2. ＹがＯであり、Ｒ^６が水素であり、Ｒ^４が−Ｌ−Ｃ_３〜Ｃ_８シクロアルキルである、請求項１に記載の化合物。
3. ４−シクロヘプチルオキシ−２−モルホリン−４−イル−ピリミジン−５−カルボン酸（２Ｈ−テトラゾール−５−イル）−アミド；
   ４−シクロペンチルオキシ−２−モルホリン−４−イル−ピリミジン−５−カルボン酸（２Ｈ−テトラゾール−５−イル）−アミド；
   ４−シクロヘキシルオキシ−２−モルホリン−４−イル−ピリミジン−５−カルボン酸（２Ｈ−テトラゾール−５−イル）−アミド；
   ４−シクロオクチルオキシ−２−モルホリン−４−イル−ピリミジン−５−カルボン酸（２Ｈ−テトラゾール−５−イル）−アミド；
   ４−（２−シクロヘキシル−エトキシ）−２−モルホリン−４−イル−ピリミジン−５−カルボン酸（２Ｈ−テトラゾール−５−イル）−アミド；
   ４−シクロヘキシルメトキシ−２−モルホリン−４−イル−ピリミジン−５−カルボン酸（２Ｈ−テトラゾール−５−イル）−アミド；
   ４−（３，３−ジメチル−シクロヘキシルオキシ）−２−モルホリン−４−イル−ピリミジン−５−カルボン酸（２Ｈ−テトラゾール−５−イル）−アミド；および
   ４−（３，５−ジメチル−シクロヘキシルオキシ）−２−モルホリン−４−イル−ピリミジン−５−カルボン酸（２Ｈ−テトラゾール−５−イル）−アミド
   である、請求項２に記載の化合物。
4. ４−（アダマンタン−２−イルオキシ）−２−モルホリン−４−イル−ピリミジン−５−カルボン酸（２Ｈ−テトラゾール−５−イル）−アミド、および
   ４−（ビシクロ［２．２．１］ヘプタ−２−イルオキシ）−２−モルホリン−４−イル−ピリミジン−５−カルボン酸（２Ｈ−テトラゾール−５−イル）−アミド
   からなる群から選択される、請求項１に記載の化合物。
5. ＹがＯであり、Ｒ^６が水素であり、Ｒ^４がＣ_３〜Ｃ_８シクロアルキルまたはＣ_１〜Ｃ_３アルキレン−Ｃ_３〜Ｃ_８シクロアルキルである、請求項１に記載の化合物。

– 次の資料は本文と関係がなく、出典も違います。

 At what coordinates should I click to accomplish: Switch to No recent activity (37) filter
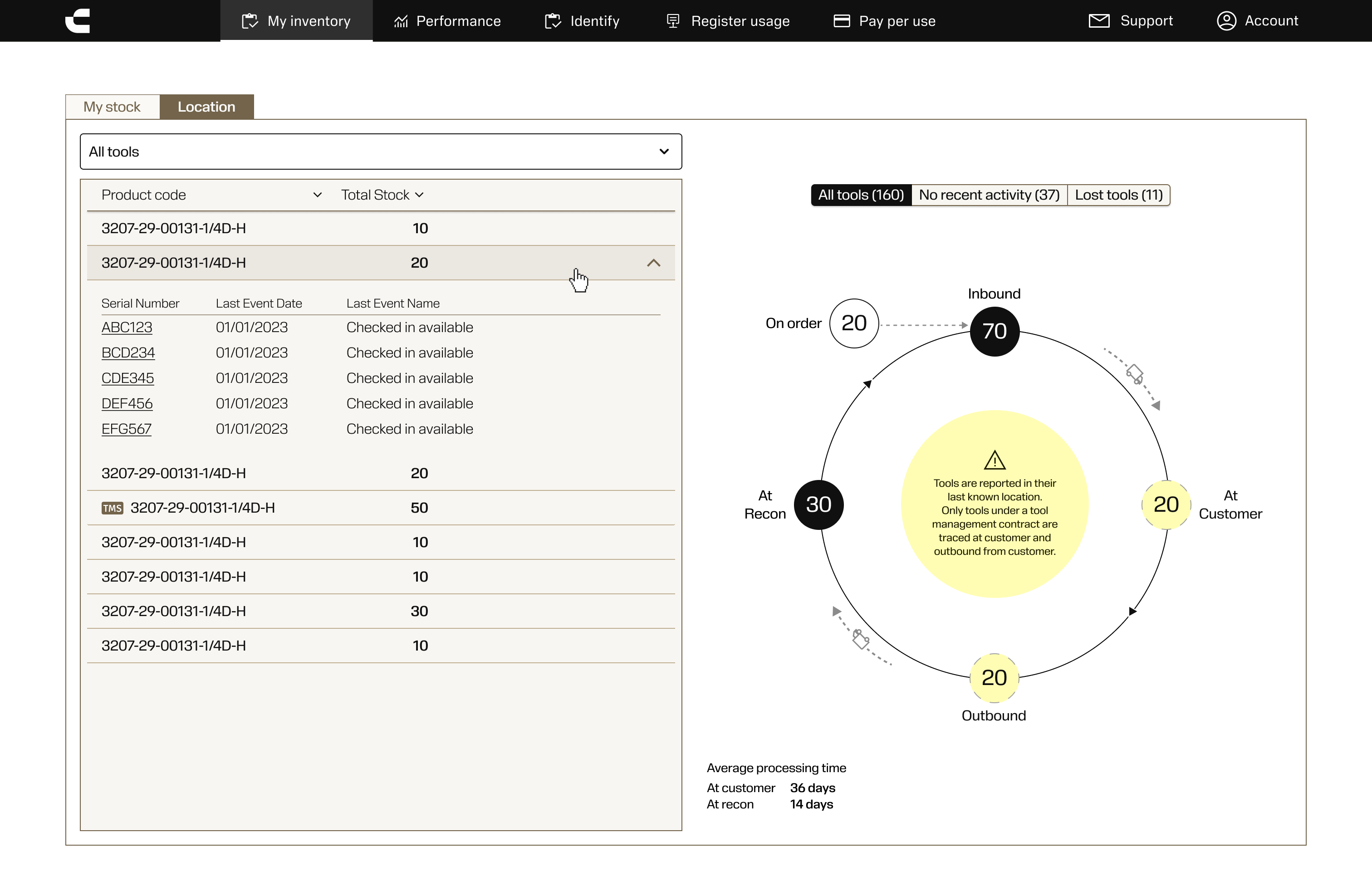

6. ＹがＯであり、Ｒ^６が水素であり、Ｒ^４が５員または６員ヘテロシクロアルキルである、請求項１に記載の化合物。
7. Ｒ^４がテトラヒドロピラニルである、請求項１に記載の化合物。
8. ＹがＯであり、Ｒ^６が水素であり、Ｒ^４がフェニル基である、請求項１に記載の化合物。

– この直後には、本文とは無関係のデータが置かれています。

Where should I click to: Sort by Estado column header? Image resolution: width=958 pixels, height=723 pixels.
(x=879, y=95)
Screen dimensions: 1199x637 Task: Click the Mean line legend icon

9. ４−（４−イソプロピル−フェノキシ）−２−モルホリン−４−イル−ピリミジン−５−カルボン酸（２Ｈ−テトラゾール−５−イル）−アミド、および
   ４−（４−シクロヘキシル−フェノキシ）−２−モルホリン−４−イル−ピリミジン−５−カルボン酸（２Ｈ−テトラゾール−５−イル）−アミド
   からなる群から選択される、請求項８に記載の化合物。
10. ＹがＮＨであり、Ｒ^６が水素である、請求項１に記載の化合物。
11. 関節リウマチ、強直性脊椎炎、骨関節炎、乾癬性関節炎、乾癬、炎症性疾患、および自己免疫疾患からなる群から選択される疾患に罹患している対象を治療する方法であって、
    関節リウマチ、強直性脊椎炎、骨関節炎、乾癬性関節炎、乾癬、炎症性疾患、および自己免疫疾患からなる群から選択される疾患に罹患している対象に、治療有効量の請求項１に記載の化合物と薬学的に許容できる担体とを含む医薬組成物を投与することを含む方法。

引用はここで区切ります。